那张写满字的信纸被轻轻推到了办公桌的红木台面上,摩擦出极其细微的沙沙声。
魏书记正端着保温杯吹去浮在表面的茶叶,视线顺着那只推信的手上移,落在沈昭棠平静得有些过分的脸上,随后才低头看向那页纸。
只看了标题一眼,他那个总是拿得很稳的保温杯就在半空中晃了一下,几滴热水溅在了文件的一角,迅速晕开一团褐色的水渍。
《关于自愿放弃副县长提名人选资格的申请》。
这行字像是一记耳光,在这个讲究顺势而为、步步高升的官场里显得格外突兀且刺耳。
“昭棠,你是不是昨天淋雨把脑子淋坏了?”魏书记放下杯子,声音压得很低,却透着一股恨铁不成钢的焦躁。
他站起身,绕过办公桌,甚至去检查了一下门锁有没有扣好,“你知道这一步迈出去有多难吗?多少人为了这个副处级待遇,把头都要削尖了,你现在跟我说你要放弃?”
沈昭棠没有立刻回答。
她只是低头看着那团在纸上晕开的水渍,那颜色像极了溃堤那天的浑水。
“魏书记,我知道这意味着什么。”她抬起头,目光没有丝毫游离,“意味着我不识抬举,意味着我放弃了仕途的快车道,甚至意味着我会成为某些人眼里的异类。”
“那你还……”
“正因为我知道,所以我才更清楚该做什么。”沈昭棠打断了他,语气不重,但字字清晰,“把我调离应急局,看似是高升,实则是调虎离山。只要我离开那个位置,灾后重建的数据核查权就会易主,那些没填上的烂账,几天之内就会被‘合理’地抹平。”
她伸出一根手指,轻轻按在那份申请书上,“我不想要一个用来封口的副县长。我要留在应急局,把那个被泥沙盖住的盖子,彻底揭开。”
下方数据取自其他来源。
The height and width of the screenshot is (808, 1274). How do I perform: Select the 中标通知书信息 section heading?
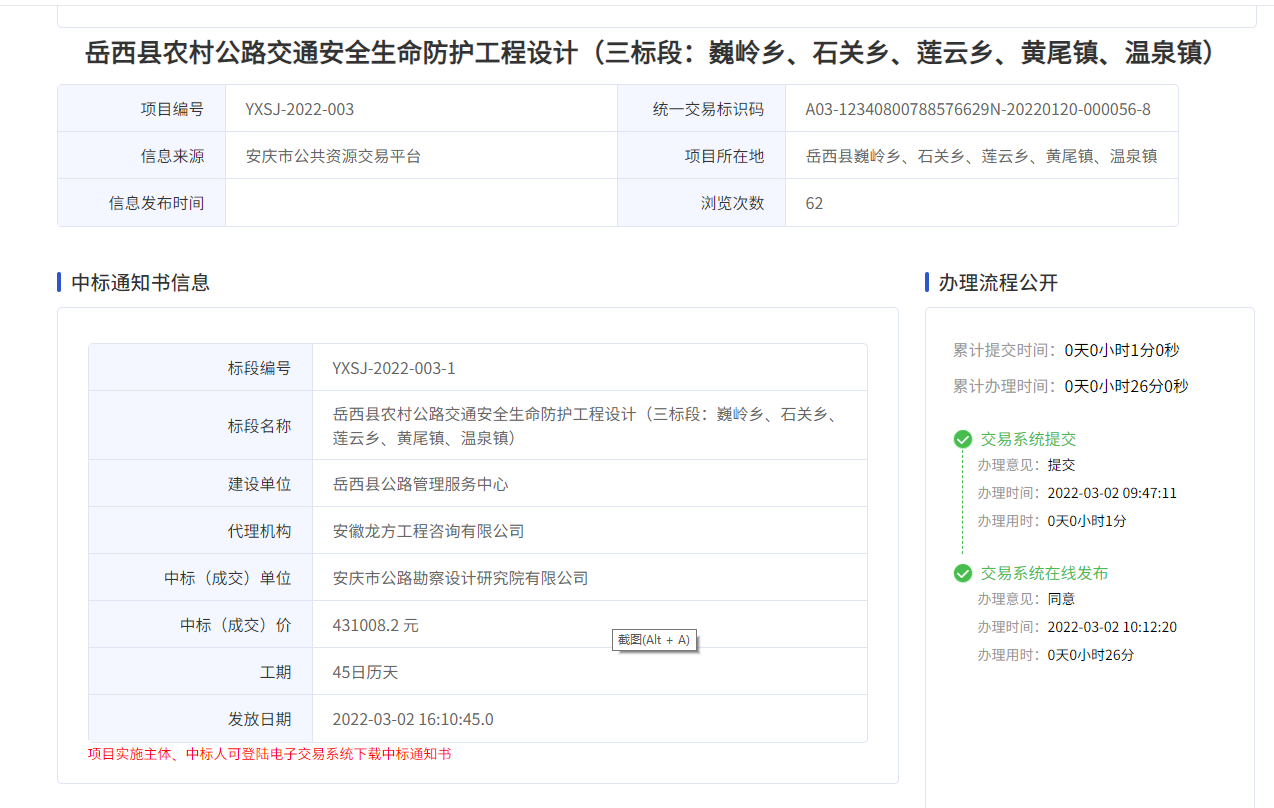[x=140, y=283]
魏书记张了张嘴,似乎想反驳,但看着眼前这个年轻女下属眼底那抹近乎执拗的亮光,所有劝诫的话都堵在了喉咙口。
半晌,他长叹了一口气,颓然坐回椅子上,从烟盒里摸出一支烟,点了两次才点着。
“这封申请交上去,你就真的没有退路了。”
“退路是留给想逃跑的人的。”沈昭棠转身走向门口,手搭在门把手上时停顿了一下,“魏书记,谢谢您一直以来的保护。但这次,我想做个‘过河卒’。”
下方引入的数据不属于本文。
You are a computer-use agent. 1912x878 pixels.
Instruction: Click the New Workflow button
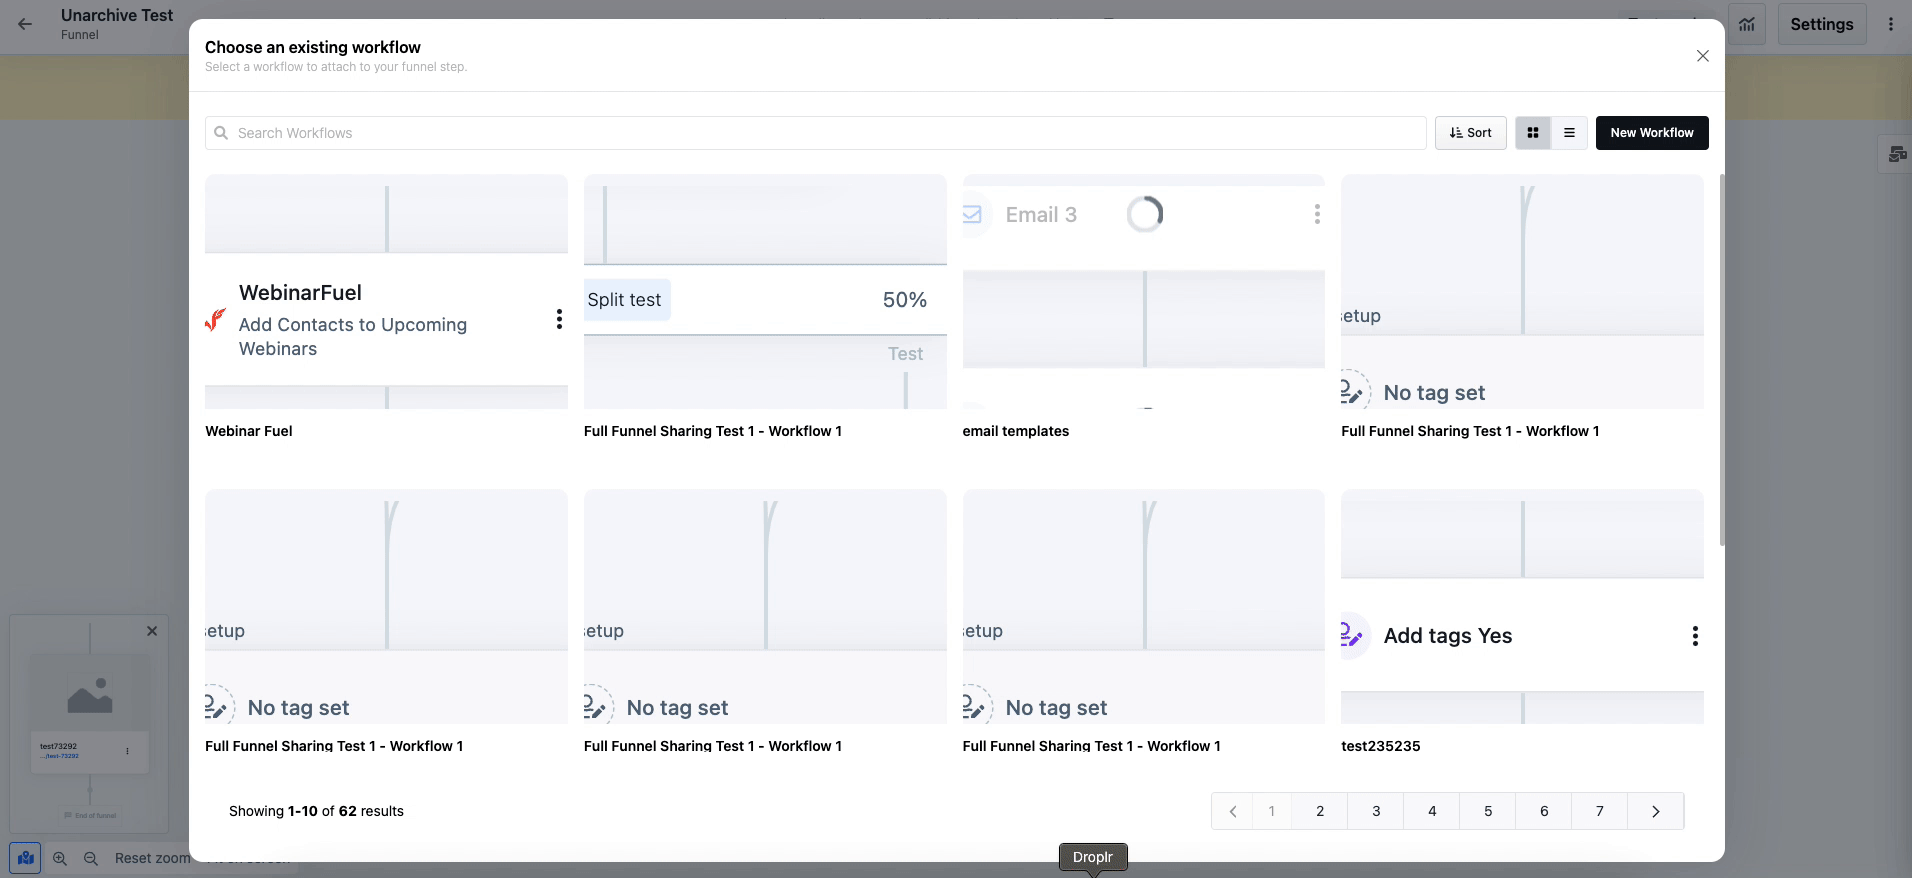pos(1651,133)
几乎在同一时间,省城那个狭窄的出租屋里,空气沉闷得如同凝固的水泥。
陈默川坐在电脑前,双眼布满血丝,旁边放着两桶吃剩的泡面和一罐早已没气的可乐。
屏幕的光映在他苍白的脸上,显得有些阴森。
报社内网的账号已经被锁定了,但这难不倒一个在这个行业摸爬滚打了十年的老记者。
他登陆了一个借来的、拥有百万粉丝的自媒体大V后台,手指悬停在“发布”键上。
文章标题很简单,却充满了血腥味——《洪水之后,谁在掩盖真相:起底宏达建工背后的权力围猎》。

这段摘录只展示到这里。